# RECORDED DATA
——

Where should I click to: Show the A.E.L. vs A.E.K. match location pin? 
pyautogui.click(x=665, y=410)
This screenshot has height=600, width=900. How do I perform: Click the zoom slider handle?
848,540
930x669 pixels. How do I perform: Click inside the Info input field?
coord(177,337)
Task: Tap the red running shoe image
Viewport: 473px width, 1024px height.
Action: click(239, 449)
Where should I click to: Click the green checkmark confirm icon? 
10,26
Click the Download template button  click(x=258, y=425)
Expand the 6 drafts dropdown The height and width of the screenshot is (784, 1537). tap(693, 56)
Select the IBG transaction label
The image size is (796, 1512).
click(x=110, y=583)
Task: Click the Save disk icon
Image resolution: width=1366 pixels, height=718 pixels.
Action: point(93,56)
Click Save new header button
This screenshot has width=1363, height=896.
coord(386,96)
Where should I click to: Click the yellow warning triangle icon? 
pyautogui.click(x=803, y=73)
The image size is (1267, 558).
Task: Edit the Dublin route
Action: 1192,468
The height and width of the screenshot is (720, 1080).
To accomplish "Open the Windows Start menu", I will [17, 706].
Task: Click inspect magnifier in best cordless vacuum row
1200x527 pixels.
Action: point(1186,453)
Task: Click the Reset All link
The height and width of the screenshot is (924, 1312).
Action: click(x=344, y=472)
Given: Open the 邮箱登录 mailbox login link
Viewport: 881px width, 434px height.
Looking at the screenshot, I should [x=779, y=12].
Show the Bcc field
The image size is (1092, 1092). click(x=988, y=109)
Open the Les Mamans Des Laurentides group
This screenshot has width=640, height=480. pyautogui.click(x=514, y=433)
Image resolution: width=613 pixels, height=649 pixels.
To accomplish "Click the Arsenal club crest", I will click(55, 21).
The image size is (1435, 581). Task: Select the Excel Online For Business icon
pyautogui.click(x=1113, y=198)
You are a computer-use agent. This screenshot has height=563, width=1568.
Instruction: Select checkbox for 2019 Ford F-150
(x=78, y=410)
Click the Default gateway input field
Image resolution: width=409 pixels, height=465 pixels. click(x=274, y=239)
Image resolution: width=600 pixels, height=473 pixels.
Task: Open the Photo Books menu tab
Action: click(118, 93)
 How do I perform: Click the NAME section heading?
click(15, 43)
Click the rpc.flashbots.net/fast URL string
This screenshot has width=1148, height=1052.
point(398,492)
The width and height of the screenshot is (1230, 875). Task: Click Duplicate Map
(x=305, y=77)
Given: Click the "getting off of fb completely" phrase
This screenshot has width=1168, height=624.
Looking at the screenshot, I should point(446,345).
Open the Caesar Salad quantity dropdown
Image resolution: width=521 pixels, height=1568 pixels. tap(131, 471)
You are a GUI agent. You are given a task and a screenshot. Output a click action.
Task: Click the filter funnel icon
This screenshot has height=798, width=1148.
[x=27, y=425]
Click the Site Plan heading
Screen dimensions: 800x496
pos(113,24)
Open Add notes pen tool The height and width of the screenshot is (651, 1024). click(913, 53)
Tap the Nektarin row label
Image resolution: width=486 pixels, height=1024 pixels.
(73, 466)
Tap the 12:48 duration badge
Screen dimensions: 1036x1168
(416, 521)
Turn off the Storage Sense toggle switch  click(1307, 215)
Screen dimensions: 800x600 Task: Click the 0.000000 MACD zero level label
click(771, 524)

——

Find how many lines above include "accomplish", then write only that count.

# WRITTEN RESPONSE
2